The Kids You Love the Most

I recently told a story about a certain type of kid named Joey. This is a story about a type of kid named Mike. Mike is the kid who is always talking when he's not supposed to be talking. He almost never does what he is told to do. When reprimanded, he becomes combative and belligerent. And, OK, if Mike were my peer, I would think he was kind of a jerk.

But Mike is not my peer. He's just a kid. When you ask Mike why he did what he did (if he can be civil at all), he'll sometimes say, "I guess I'm just a bad kid." Just like Joey, Mike has heard himself called this over and over for years. But Mike is not a bad kid. He's just a kid who messed up. Or one who messes up a lot. That's why I prefer the terminology of the consultant Kristyn Klei, who calls kids like Mike the kids you love the most.

I have not always thought this. When I was first teaching, I had a class full of Mikes (really, they were a combination of Mikes and Johnnys--the kid who will blindly follow whatever Mike does). They drove me nuts. I hated them. And I thought it was all their fault. When people of my generation were in high school (and for sure before), teens were thought of as pre-adults: people who, though inferior to teachers, had the emotional and cognitive capabilities of adults. These teens, so the thinking went, could be told that they had to be more responsible and less lazy. They would do what they were supposed to do if threatened with the proper punishments. And, the good news is, the majority of teens will do what they're supposed to do, most of the time. But if you think that they do this out of fear of being punished, you're wrong.
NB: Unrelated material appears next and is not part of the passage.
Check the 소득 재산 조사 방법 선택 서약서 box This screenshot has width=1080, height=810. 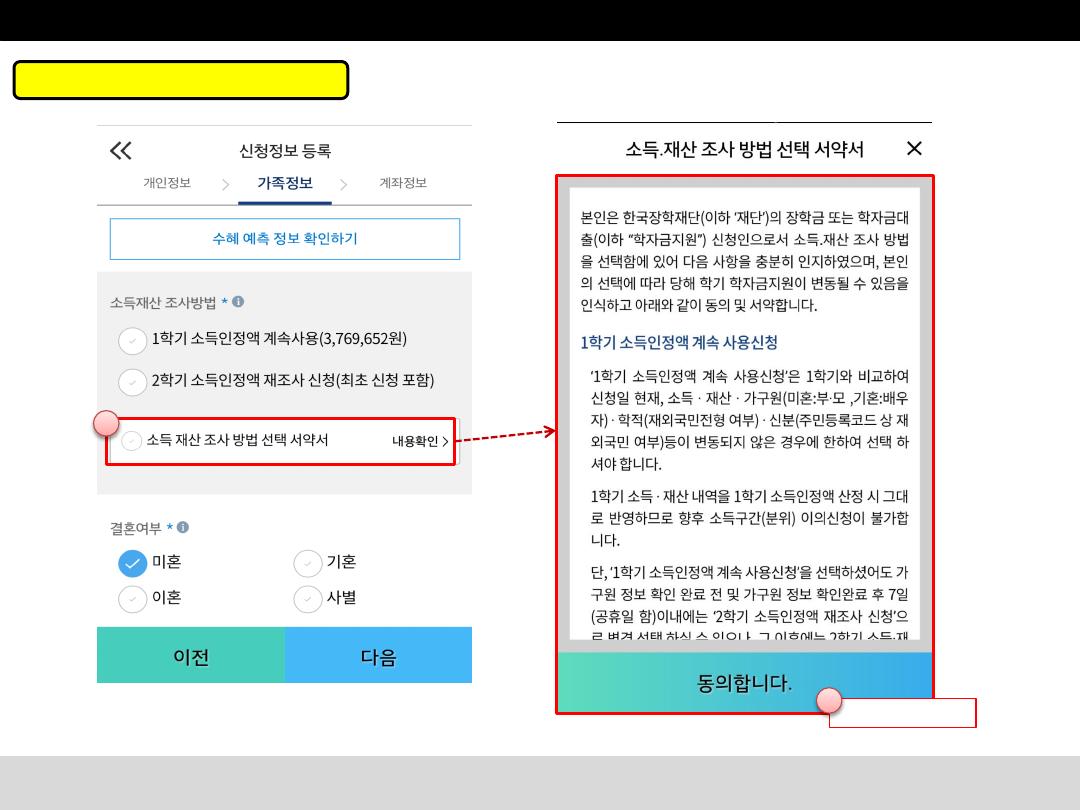pyautogui.click(x=132, y=441)
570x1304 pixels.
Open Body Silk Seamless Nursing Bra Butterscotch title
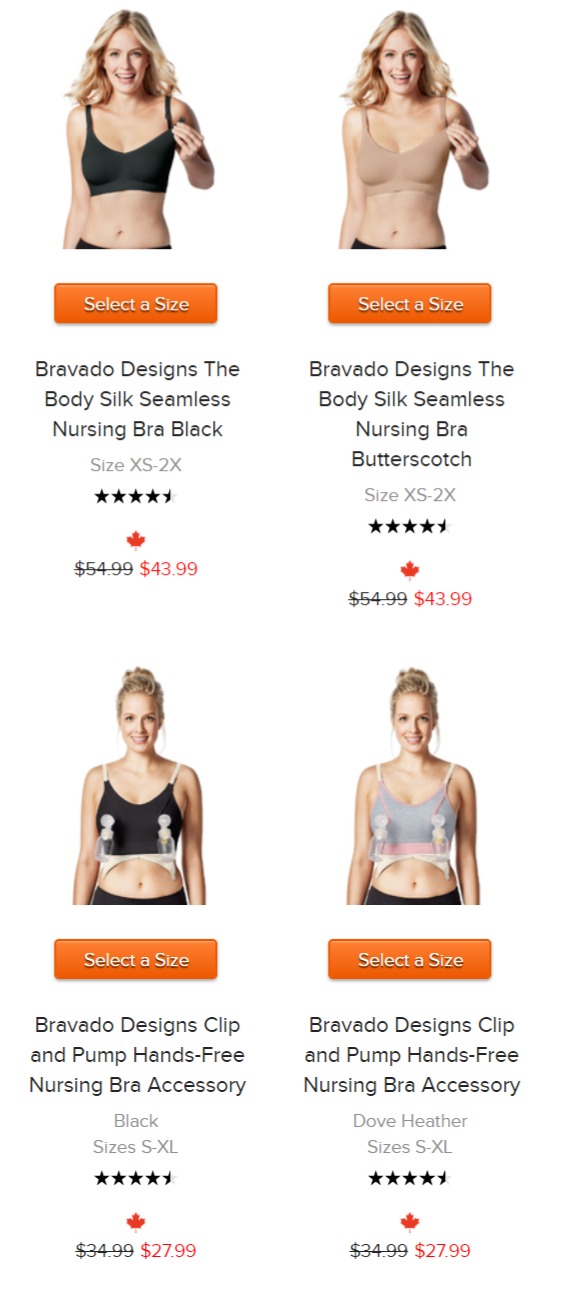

We now know (and knew when I was in high school, but forget that) that teens are not fully developed human beings. They may stop growing on the outside and start to look more and more like adults (especially kids like Mike, who are often male and of color), but they are still children. The cognitive research is now telling us that the human brain is not fully developed until the age of 25. And the part of the brain that is still developing is the prefrontal cortex, the part that helps you organize and make decisions, decisions like, "Would it be a good idea for me to blurt something out right now?" or "If I throw this thing across the room, am I likely to get in trouble?" or "Is getting into a fist fight ever a good idea?" or "Homework or video games?" The list goes on and on. A colleague and friend of mine has even developed this sort of knee-jerk response when we tell stories at lunch about the dumb things our kids have done. After every story, she says "underdeveloped frontal loooobe" in a funny voice.
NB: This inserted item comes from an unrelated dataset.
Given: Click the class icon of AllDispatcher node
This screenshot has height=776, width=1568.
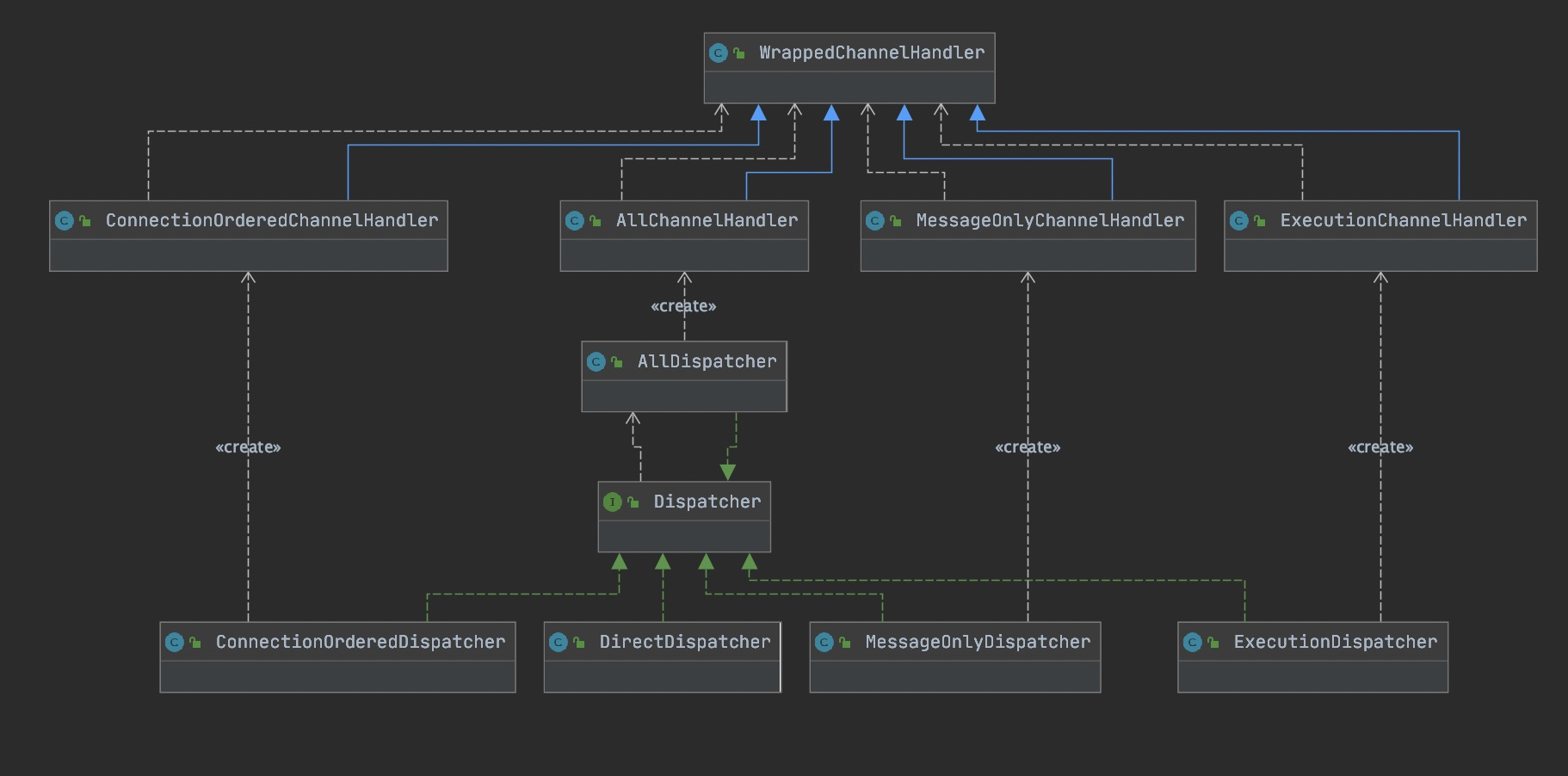Looking at the screenshot, I should pos(596,362).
When I was 22 and a brand new teacher, I found the Mikes and Johnnys of this world supremely frustrating, and I decided that they were my enemies. They were out to make sure that I could not conduct my class. And so I began to expect the worst from them--nothing but bad behavior, and certainly no academic work. And, don't get me wrong, I still lose my temper with the Mikes when they're driving me nuts. But you have to see a teen as a kid. When a kid does something dumb, HE REALLY WASN'T THINKING OF WHAT WAS GOING TO HAPPEN. In fact, he is somewhat incapable* of thinking ahead like that. So telling him that he has to be responsible and threatening him with punishment is just not going to work in a lot of cases. Calling him a bad kid will just make that label stick in his mind, so that he learns to assume that he is the kind of kid who teachers hate. And that's why these are the kids we have to love the most.



*Of course, the majority of children are able to stay out of trouble, and there are those especially mature children who are constantly thinking about their futures. But most teens just don't understand that getting bad grades now, or getting suspended, or even arrested, will mean bad things in the future.